Justin Li


The Problem Science Has with Jesus Christ

2008-03-06

I came across this story multiple times in the past few days. First on Facebook, then on some other site I was reading (forgot what it was). Here's a copy of it.

The first thing I want to say is - the professor should be fired, for the way he treats his students. You should never, ever single out a student like that, especially when talking about such a sensitive subject. I think a number of people would cry if confronted this way.

Even if the professor was nicer, so this conversation happened between two friends, the professor is still not very good at his job. Science is more than simple perception, but is a way of understanding the world. Barring the skeptic position of not accepting the senses or the external world, perception is certainly one of the main ways we gain knowledge of the world around us. That does not mean, however, that it is the only way of doing so.

There are certain things which we cannot perceive - electrons, energy, black holes - but which we nonetheless believe exist. In terms of perception, these objects are equal with God. What these objects (or rather, the theories about these objects) has over the concept of God is how they allow us to predict the future.

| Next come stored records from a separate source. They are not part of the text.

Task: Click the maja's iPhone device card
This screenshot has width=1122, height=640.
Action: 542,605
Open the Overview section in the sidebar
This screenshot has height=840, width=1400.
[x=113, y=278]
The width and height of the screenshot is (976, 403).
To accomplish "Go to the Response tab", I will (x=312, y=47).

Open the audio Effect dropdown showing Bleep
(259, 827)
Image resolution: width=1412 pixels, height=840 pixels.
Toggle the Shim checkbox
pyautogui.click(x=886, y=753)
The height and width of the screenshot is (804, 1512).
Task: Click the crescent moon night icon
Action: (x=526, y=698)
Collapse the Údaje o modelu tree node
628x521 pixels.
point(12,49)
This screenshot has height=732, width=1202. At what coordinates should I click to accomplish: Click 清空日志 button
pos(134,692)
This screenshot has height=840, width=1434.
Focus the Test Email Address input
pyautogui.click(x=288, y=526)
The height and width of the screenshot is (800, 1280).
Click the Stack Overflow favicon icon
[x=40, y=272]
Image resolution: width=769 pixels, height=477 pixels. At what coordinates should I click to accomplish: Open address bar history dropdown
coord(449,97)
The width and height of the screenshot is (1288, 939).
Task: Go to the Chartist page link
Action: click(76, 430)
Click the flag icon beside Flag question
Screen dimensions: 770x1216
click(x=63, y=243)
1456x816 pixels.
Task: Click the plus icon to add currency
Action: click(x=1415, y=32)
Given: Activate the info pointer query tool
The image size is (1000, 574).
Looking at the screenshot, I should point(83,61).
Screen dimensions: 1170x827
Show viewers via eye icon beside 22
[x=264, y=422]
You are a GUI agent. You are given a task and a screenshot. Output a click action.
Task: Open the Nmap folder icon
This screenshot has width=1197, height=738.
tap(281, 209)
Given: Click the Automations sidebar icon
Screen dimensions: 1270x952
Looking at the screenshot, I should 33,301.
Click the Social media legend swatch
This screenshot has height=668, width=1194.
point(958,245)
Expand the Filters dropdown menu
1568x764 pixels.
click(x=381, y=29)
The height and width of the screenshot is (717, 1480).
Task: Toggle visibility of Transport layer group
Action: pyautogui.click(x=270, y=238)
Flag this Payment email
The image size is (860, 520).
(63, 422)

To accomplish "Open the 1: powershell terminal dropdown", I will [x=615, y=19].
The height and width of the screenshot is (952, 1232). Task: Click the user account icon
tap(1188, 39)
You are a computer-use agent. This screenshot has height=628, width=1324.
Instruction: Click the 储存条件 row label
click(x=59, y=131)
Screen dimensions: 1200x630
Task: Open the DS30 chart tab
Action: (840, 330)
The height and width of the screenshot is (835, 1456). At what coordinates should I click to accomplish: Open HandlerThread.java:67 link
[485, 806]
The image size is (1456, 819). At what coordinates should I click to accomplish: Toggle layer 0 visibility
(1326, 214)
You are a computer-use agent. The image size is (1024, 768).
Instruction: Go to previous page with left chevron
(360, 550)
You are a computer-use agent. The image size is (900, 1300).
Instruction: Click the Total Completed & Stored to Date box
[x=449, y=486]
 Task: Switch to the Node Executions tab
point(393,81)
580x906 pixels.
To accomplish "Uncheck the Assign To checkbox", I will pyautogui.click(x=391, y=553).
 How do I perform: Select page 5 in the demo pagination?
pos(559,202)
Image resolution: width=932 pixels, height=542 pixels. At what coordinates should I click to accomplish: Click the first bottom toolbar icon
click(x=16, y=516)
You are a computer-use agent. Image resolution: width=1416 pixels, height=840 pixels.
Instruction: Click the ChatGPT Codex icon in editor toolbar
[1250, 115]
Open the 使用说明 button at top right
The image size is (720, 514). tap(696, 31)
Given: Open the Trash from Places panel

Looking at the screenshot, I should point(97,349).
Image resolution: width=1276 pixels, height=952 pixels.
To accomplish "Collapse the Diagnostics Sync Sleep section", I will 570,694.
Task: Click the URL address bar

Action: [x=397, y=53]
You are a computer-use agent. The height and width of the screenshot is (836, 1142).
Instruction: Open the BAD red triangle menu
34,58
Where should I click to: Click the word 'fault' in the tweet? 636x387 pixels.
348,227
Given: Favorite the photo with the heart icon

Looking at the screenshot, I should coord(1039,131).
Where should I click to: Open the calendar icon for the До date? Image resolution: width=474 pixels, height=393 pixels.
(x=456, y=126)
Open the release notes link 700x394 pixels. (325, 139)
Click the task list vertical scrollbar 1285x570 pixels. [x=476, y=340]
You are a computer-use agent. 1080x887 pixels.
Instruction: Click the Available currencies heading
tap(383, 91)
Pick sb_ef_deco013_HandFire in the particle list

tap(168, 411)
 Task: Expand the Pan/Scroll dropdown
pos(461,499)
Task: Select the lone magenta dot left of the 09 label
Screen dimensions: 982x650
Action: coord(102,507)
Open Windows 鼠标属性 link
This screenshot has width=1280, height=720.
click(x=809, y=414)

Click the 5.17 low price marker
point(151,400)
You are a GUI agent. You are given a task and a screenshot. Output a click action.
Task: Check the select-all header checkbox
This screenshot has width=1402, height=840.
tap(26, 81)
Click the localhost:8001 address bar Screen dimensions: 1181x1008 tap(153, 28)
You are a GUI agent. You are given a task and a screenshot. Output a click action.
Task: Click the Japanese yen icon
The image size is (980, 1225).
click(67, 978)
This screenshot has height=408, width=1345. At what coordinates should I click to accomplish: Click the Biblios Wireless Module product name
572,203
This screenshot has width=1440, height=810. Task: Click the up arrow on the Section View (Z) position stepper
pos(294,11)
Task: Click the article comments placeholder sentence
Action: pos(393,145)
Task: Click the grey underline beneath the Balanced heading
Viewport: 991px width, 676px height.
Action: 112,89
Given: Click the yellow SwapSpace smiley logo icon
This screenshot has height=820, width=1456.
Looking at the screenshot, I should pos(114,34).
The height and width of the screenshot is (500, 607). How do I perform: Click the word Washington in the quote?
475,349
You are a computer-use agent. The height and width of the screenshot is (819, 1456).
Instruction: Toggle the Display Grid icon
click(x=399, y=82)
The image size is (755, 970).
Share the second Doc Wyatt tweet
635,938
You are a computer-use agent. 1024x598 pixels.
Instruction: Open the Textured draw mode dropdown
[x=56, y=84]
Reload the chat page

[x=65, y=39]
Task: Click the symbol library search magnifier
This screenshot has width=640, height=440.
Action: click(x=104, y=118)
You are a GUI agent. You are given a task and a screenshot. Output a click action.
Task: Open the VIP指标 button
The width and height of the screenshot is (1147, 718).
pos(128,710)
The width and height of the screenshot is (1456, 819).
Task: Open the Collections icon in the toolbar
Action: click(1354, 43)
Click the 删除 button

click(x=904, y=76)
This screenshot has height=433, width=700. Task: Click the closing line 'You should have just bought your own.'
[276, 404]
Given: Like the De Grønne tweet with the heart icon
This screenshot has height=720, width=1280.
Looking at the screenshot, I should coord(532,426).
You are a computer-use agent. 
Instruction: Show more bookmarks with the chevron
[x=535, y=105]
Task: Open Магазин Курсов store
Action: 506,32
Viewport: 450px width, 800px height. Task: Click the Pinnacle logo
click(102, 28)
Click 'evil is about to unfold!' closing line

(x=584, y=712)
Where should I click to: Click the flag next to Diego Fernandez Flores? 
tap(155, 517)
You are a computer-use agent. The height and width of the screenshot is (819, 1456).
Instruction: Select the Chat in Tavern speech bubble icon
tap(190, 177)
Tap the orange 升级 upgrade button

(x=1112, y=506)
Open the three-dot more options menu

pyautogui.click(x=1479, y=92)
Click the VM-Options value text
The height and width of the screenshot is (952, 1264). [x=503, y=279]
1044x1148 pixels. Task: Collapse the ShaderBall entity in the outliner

We can manipulate electrons to power all our appliances. Black holes are what logically exists in the center of galaxies, which provide the gravitational acceleration to hold the galaxy together. Energy is simply a way to measure the way things move, or more abstractly entropy; with it we know how far a plane can fly, how long and at what angle runaway ramps should be. These objects can be used to predict how wires, stars, and cars will react.

The real problem science has with God is that it doesn't offer any predictions. Certainly God may have created the universe, and intelligently designed everything in it, but that doesn't tell us anything about what will happen in the next minute. In this way, God shares properties with other imaginary objects, like unicorns and fairies; certainly we can argue they exist but are not perceivable, but that doesn't do us any good.